The suspension of the new Volvo XC90 employs a transverse fiber-reinforced composite leaf spring instead of the usual array of coil springs. This gives rise to a highly compact design as well as generating a weight saving of some 4.5 kilograms compared to a conventional coils spring concept. Further functional benefits arise from a smoother ride and improved NVH (noise, vibration, harshness) behavior. The trunk volume is also increased because there are no suspension turrets.

Already a permanent feature of automotive engineering, lightweight construction methods continue to steadily gain in importance according to Henkel. On ther other hand, due to automation and cycle time issues, manufacturing composite components under mass-production conditions has proved to be a major challenge. The new RTM process has reportedly overcome these challenges, opening up the possiblity for widespread deployment.

Volvo operates on the basis of what is called the "Scalable Platform Architecture" (SPA) principle, according to which certain successfully implemented concepts are flexibly adapted for application to further vehicle models. The new rear axle is likewise destined to be incorporated into additional automobile models in the years to come, leading to several hundred thousand vehicles being fitted with it every year. The new Volvo XC90 leaf spring will serve as a platform for other models made by the OEM.

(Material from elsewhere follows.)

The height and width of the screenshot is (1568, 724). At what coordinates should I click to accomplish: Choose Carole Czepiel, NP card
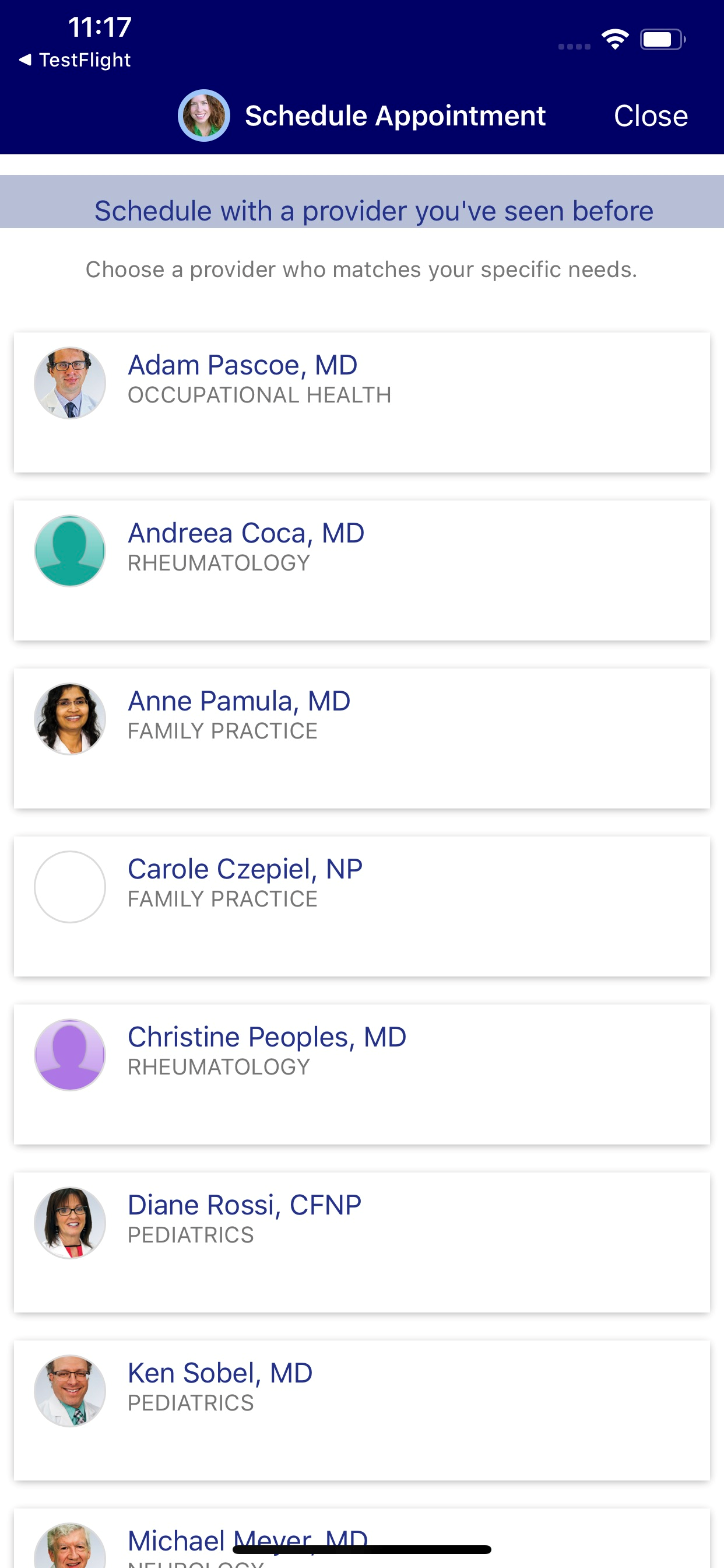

In its alliance with Benteler-SGL aligned to the development and large-scale production of a composite leaf spring for Volvo Cars, Henkel has contributed in particular its process know-how in relation to RTM so as to further optimize the cycle times that occur in the manufacture of fiber-reinforced components. Because of its low viscosity, the Loctite MAX 2 polyurethane matrix resin reportedly rapidly fills the mold and quickly yet gently impregnates the fiber material, resulting in short injection times. With the curing rate also substantially faster than that of epoxy resins, cycle times are shorter overall.

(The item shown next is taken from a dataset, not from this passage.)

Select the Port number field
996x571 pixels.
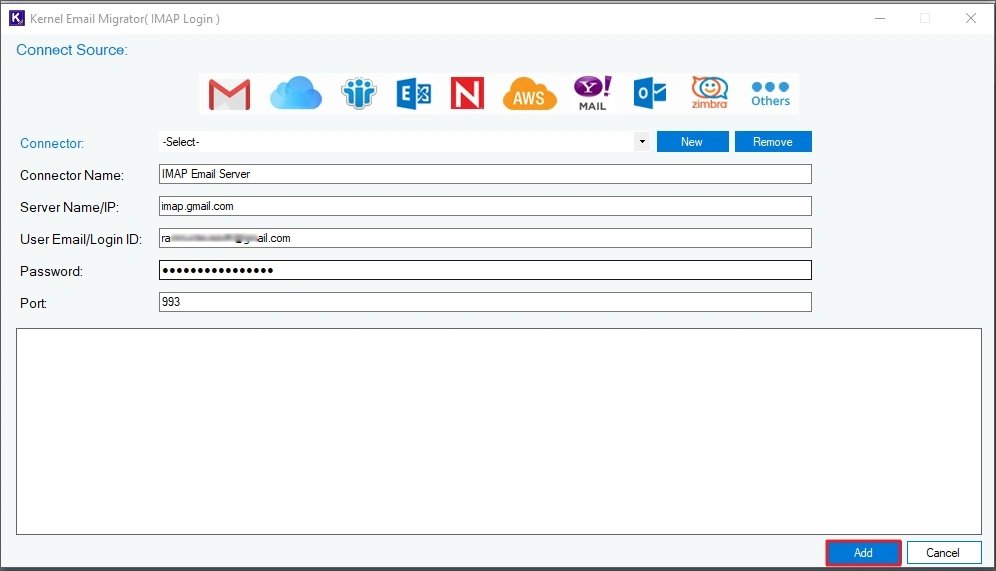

Loctite MAX 2 has been successfully used in the mass production of leaf springs since 2013. In addition, the current project uses selected additives that make the curing process faster and more flexible. "Within the development network comprising ourselves, Benteler-SGL and Volvo Cars, the component manufactured with our polyurethane resin was subjected to extensive automotive-specific testing and validation," says Frank Kerstan, Global Program Manager Automotive Composites, Henkel Adhesive Technologies. "Applying our expertise in process optimization, we were able to demonstrate that this polyurethane technology could satisfy all the criteria of long service under environmental influences such as temperature and humidity."

 "The demands made in the automobile industry on the cost efficiency and reliability of production processes are huge," says Frank Fetscher, Head of Business Development at Benteler-SGL Automotive Composites. "The example of our leaf spring for Volvo Cars demonstrates that fiber composite mass production is today already a reality. What's more, with this flexible component design, we are able to cover an entire platform with a relatively small number of spring variants. Having the right partner in Henkel, we have been able to build on our expertise, enabling us to further optimize the level of automation applied in our composite manufacturing operation. This current project shows that our lightweight leaf spring concept is suitable not just for commercial vehicles but also for passenger cars. We also feel Henkel's polyurethane technology offers great potential for developing further automotive applications."